- To: slug@xxxxxxxxxxx
- Subject: Re: [SLUG] Spider a website
- From: Daniel Pittman <daniel@xxxxxxxxxxxx>
- Date: Tue, 03 Jun 2008 15:15:00 +1000
- Organization: How about yours? http://rimspace.net/resume/
- User-agent: Gnus/5.110006 (No Gnus v0.6) Emacs/23.0.60 (gnu/linux)

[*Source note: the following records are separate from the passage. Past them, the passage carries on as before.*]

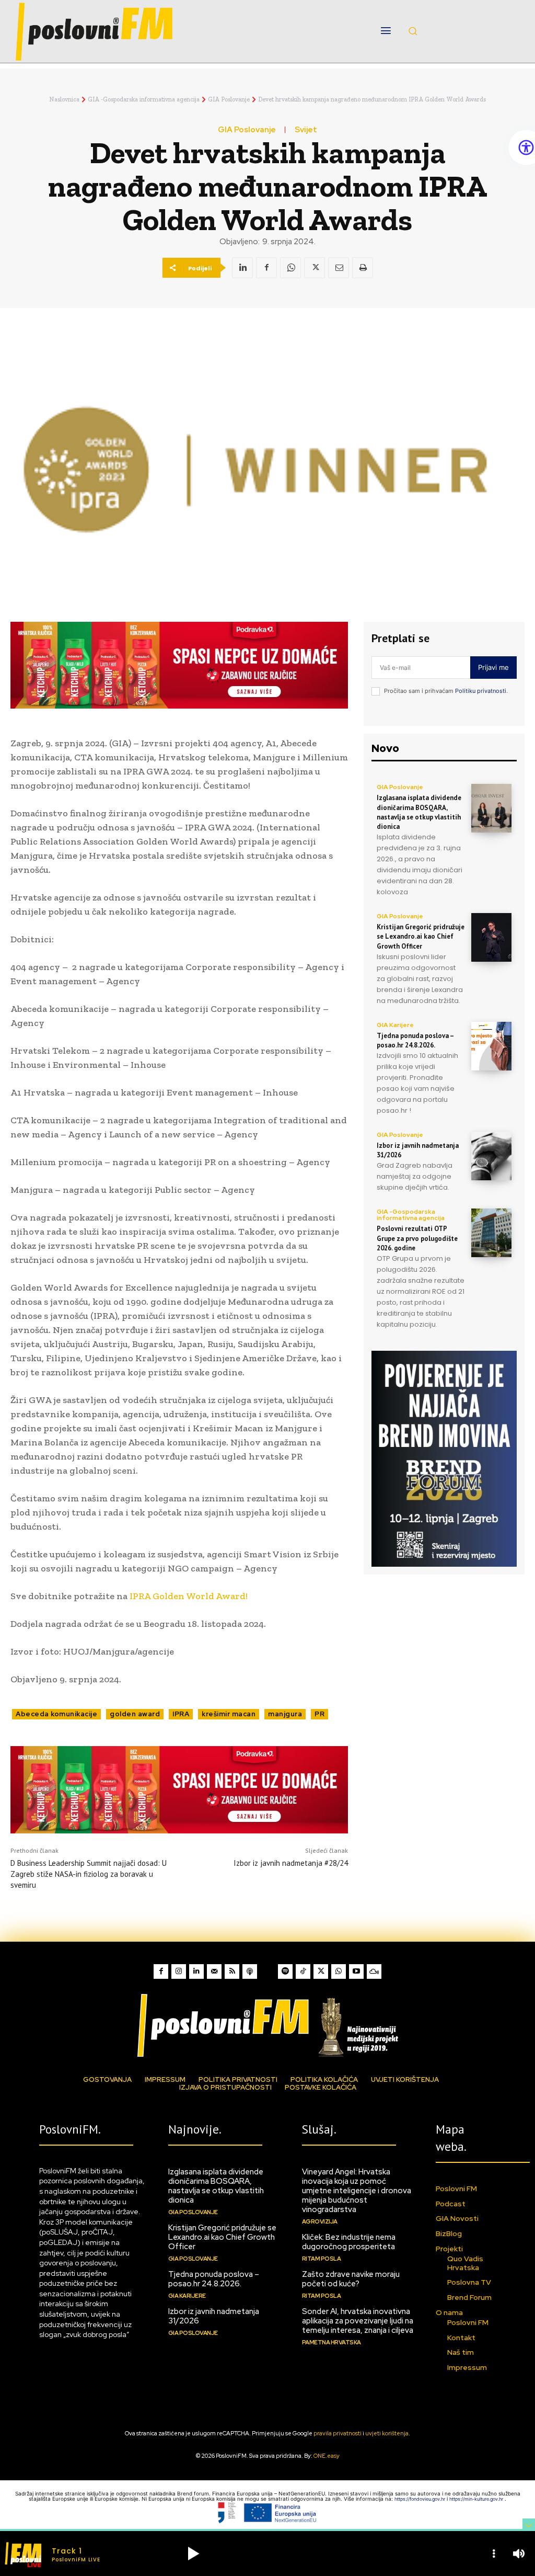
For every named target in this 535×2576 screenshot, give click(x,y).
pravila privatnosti (337, 2433)
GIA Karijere (395, 1025)
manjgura (285, 1713)
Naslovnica (64, 99)
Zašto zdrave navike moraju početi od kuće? (351, 2279)
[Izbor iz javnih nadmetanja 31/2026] (491, 1156)
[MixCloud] (374, 1971)
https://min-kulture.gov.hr (477, 2499)
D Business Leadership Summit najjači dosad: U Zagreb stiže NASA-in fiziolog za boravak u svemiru (88, 1874)
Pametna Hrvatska (331, 2342)
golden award (135, 1713)
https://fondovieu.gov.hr (420, 2499)
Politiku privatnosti (480, 690)
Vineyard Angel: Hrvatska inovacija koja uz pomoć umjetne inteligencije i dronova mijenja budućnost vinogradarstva (356, 2191)
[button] (412, 31)
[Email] (338, 267)
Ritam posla (321, 2258)
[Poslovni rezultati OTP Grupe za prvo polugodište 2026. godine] (491, 1233)
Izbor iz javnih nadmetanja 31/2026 (213, 2316)
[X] (314, 267)
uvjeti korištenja (387, 2433)
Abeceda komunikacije (56, 1713)
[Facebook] (266, 267)
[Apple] (249, 1971)
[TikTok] (303, 1971)
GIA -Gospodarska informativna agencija (144, 99)
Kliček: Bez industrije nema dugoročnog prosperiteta (349, 2242)
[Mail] (214, 1971)
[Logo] (267, 2025)
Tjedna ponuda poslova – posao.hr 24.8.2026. (415, 1040)
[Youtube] (356, 1971)
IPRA (180, 1713)
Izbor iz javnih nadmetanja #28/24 (291, 1863)
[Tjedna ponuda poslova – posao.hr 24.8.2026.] (491, 1046)
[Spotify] (285, 1971)
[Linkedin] (242, 267)
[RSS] (232, 1971)
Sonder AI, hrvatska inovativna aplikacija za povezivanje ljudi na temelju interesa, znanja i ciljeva (357, 2320)
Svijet (306, 130)
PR (319, 1713)
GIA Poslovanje (229, 99)
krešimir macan (228, 1713)
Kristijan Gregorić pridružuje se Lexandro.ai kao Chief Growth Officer (420, 936)
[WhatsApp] (290, 267)
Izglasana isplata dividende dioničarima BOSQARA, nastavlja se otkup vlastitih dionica (419, 812)
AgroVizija (320, 2221)
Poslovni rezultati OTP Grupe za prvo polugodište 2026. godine (417, 1238)
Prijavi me (493, 667)
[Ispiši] (362, 267)
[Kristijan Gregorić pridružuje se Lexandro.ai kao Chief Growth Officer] (491, 937)
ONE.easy (326, 2455)
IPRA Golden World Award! (187, 1596)
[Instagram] (178, 1971)
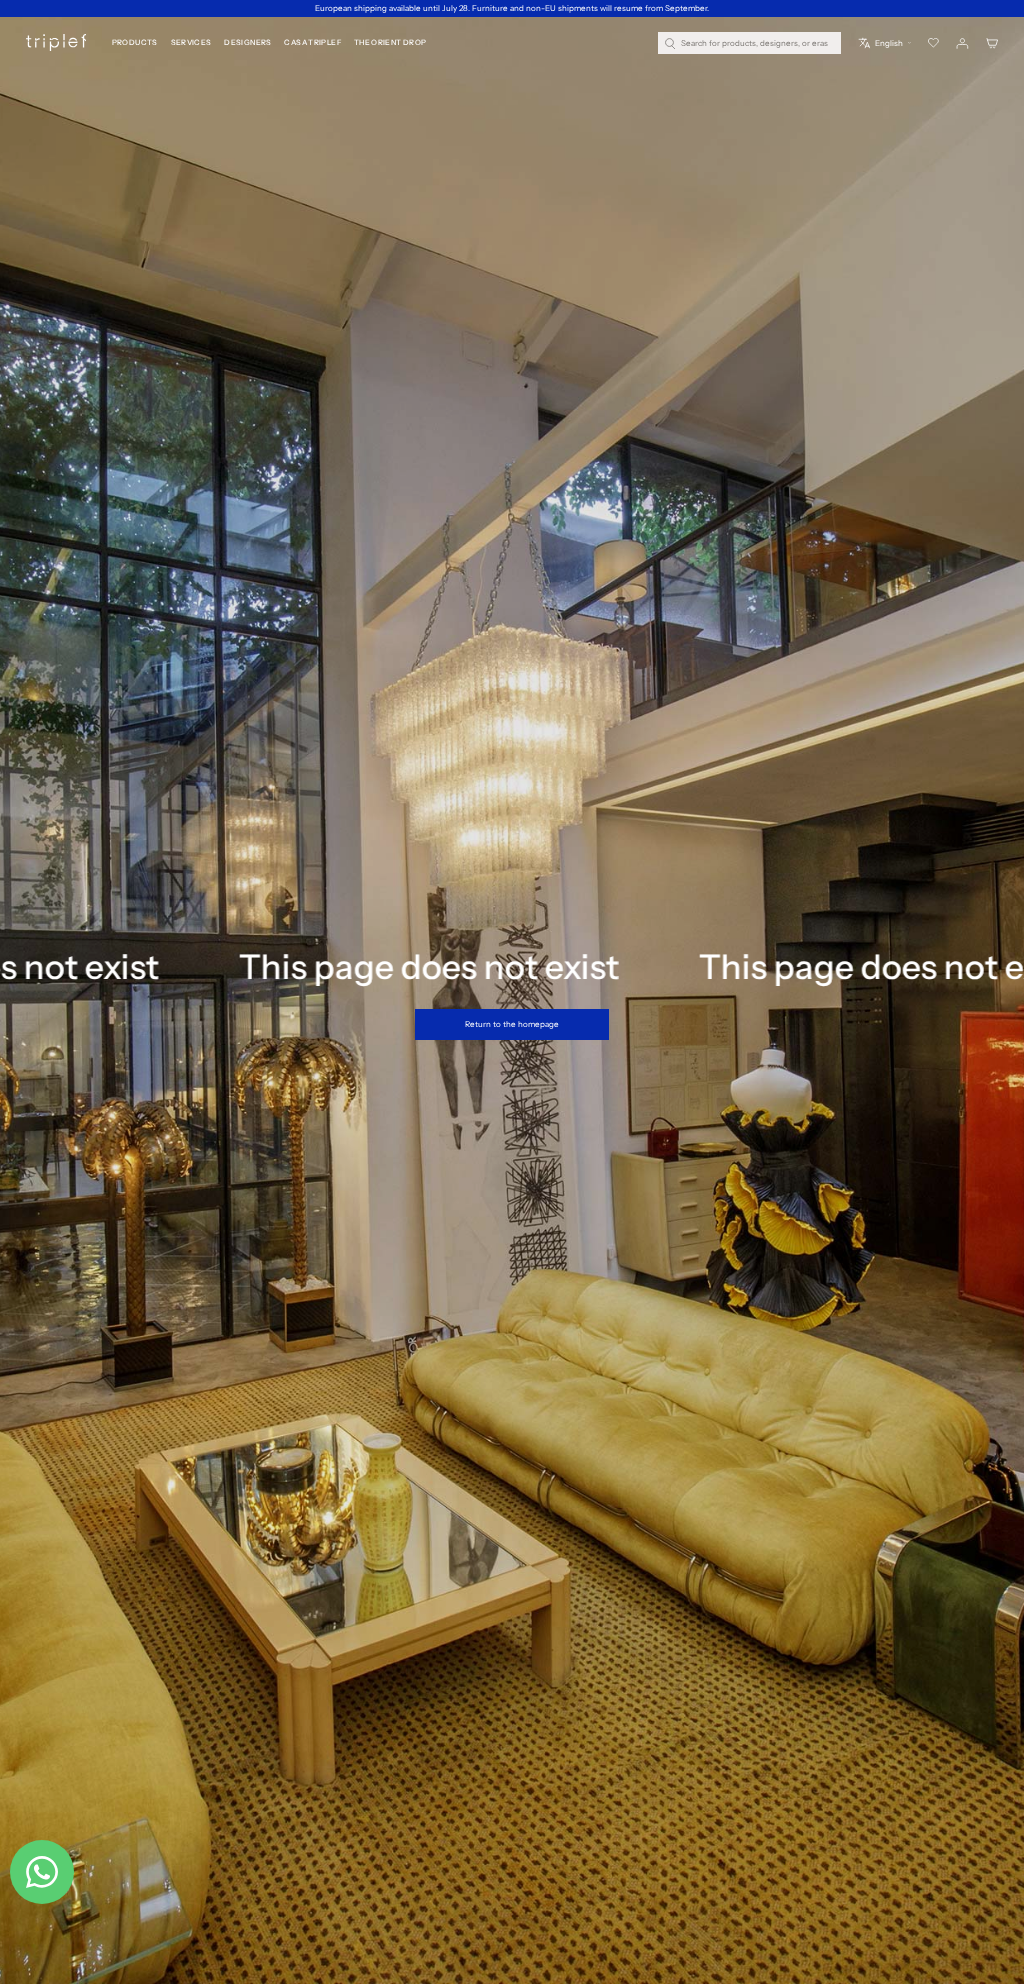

Peter Rundle <slug@xxxxxxxxxxxxxxxxxx> writes:
> I'm looking for some recommendations for a *simple* Linux based tool
> to spider a web site and pull the content back into plain html files,
> images, js, css etc.
Others have suggested wget, which works very well. You might also
consider 'puf':
Package: puf
Priority: optional
Section: universe/web
Description: Parallel URL fetcher
puf is a download tool for UNIX-like systems. You may use it to download
single files or to mirror entire servers. It is similar to GNU wget
(and has a partly compatible command line), but has the ability to do
many downloads in parallel. This is very interesting, if you have a
high-bandwidth internet connection.
This works quite well when, as it notes, presented with sufficient
bandwidth (and server resources) to have multiple links fetched at once.
Regards,
Daniel